“Not to worry,” she’d told him.
Shayne stood at parade-rest facing the bolted door, Stephanie was by the window, ostensibly admiring the view, Mary Su Lin was behind the corner screen that hid the sanitary facilities.
The dagger was clasped in Shayne’s right hand behind his back.
The bolt on the outside of the door was shot by a guard with a machine pistol dangling from a strap over his shoulder. Shayne heard the footsteps of the man bringing their food. He would have his hands full.
When that guard was framed in the doorway, Shayne stepped aside, ostensibly to let him pass. Unsuspecting, the Mongol stepped into the room.
Shayne brought his left fist around in a sharp arc, catching the guard carrying their food on the nape of his neck. As the man went down, Stephanie let out a piercing shriek. It was enough to confuse the guard in the hallway fumbling for the machine pistol he was carrying. Shayne had that weapon, slashed it loose with the knife, then drove the dagger into the Mongol’s throat, jerked it free as blood spurted, stabbed him a second time just below his rib cage to pierce the heart.
The guard he’d struck was on his hands and knees. The running feet of the other two guards shook the lodge floor as Shayne kicked the kneeling man over on his back and drove a foot into his exposed throat.
The other two were pounding toward the room from the front of the lodge.
“Out!” Shayne ordered Stephanie.
She scrambled through the window to crouch on the narrow ledge overlooking the cliff. She screamed again.
Shayne had the machine pistol cocked and ready. The first guard to arrive stumbled over the body in the hallway, slipped in the pool of blood widening around it. A burst from Shayne’s weapon slammed him back against the opposite wall. His machine pistol clattered to the floor as he crumpled at the knees, then pitched headlong into the doorway of the room.
Shayne stood back and stitched the thin hall partition, hoping a lucky shot would down their fourth captor now that he’d lost the element of surprise. He heard the Mongol yelp with surprise then the sound of his pounding feet as he retreated toward the front of the lodge.
“Damn it!” The machine pistol in his hand was empty. Dropping it, he went after the weapon of the man he’d dropped in the doorway. “Back in,” he ordered Stephanie. “The shooting is over here.”
She came squiming through the window to stare at the three Mongols Shayne had just killed. She paled and a hand jumped to her throat.
“You play for keeps, Shayne!” Stephanie said.
Mary Su Lin had ventured forth from behind the corner screen, hands held out in front of her. The room reeked with the smell of cordite and freshly spilled blood. The girl bent over, retching.
Shayne pushed Stephanie toward her. “Keep her down flat and you stay on the floor too,” he ordered. “These flimsy partitions wouldn’t stop a BB pellet.”
“What are you going to do?” Stephanie asked.
“Stalk Number Four, what else?” Shayne said, and in two quick strides was at the window. “You two stay low and quiet, understand?”

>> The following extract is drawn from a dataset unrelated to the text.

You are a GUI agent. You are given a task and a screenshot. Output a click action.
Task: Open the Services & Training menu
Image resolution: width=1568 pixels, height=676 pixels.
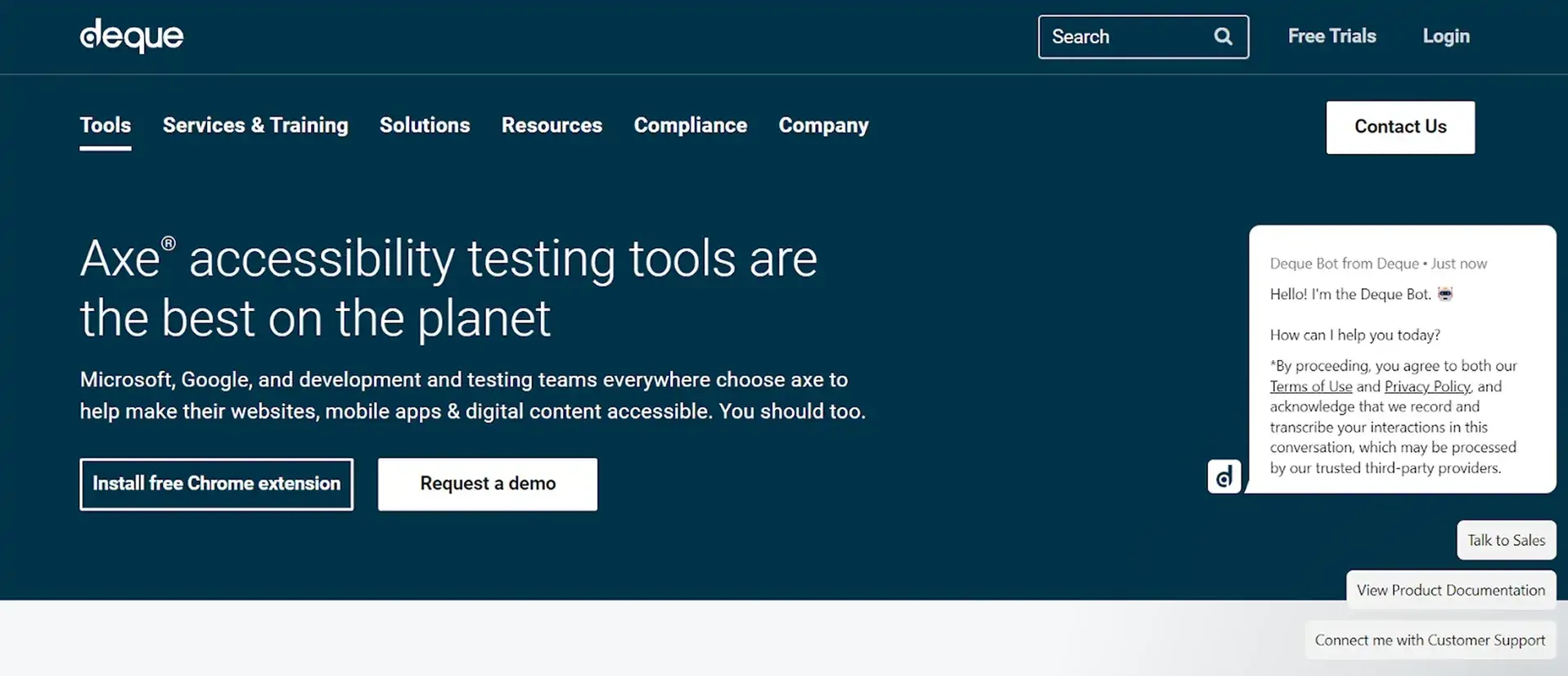[255, 125]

It was a close fit but Shayne squeezed out the window onto the narrow ledge. Back to the house wall, in the quickly gathering dusk, he sidestepped toward the back corner of the house, reasoning the surviving guard would circle around and come in that way
As Shayne sidled along, stones dropped off into space and once he almost slipped. Somehow he managed to keep his balance without dropping the machine pistol in his sweaty hand. There was a cold bite to the evening breeze at that altitude but Shayne’s shirt was soaked with sweat.
He was thankful the sheer drop in front of him was to a valley floor already flooded with inky darkness.
Shayne paused when he reached the corner, holding his breath and listening. The sound he was waiting for, when it came, was
Shayne swung himself around the corner a split second before the space he’s occupied was shredded with the scream of bullets.
Turning the corner, he’d dropped his weapon.
It lay out on the edge of the precipice. If he reached for it a burst of fire could cut off his arm. Now sweat was blinding him. Shayne wiped his eyes with his forearm, and the pounding of his heart was like a drum in his ears.
“Don’t panic now,” he told himself, taking a deep breath.
The guard he hoped would expect him to come around the house. Shayne waited in the gathering darkness. Finally he made his move. It was to reach for the fallen machine pistol. There was no burst of fire. Tucking it in his belt, Shayne started sidling back along the ledge, having removed his shoes. As he approached the front corner of the lodge he eased the pistol from his belt and made sure the safety was in the off position. It was already cocked.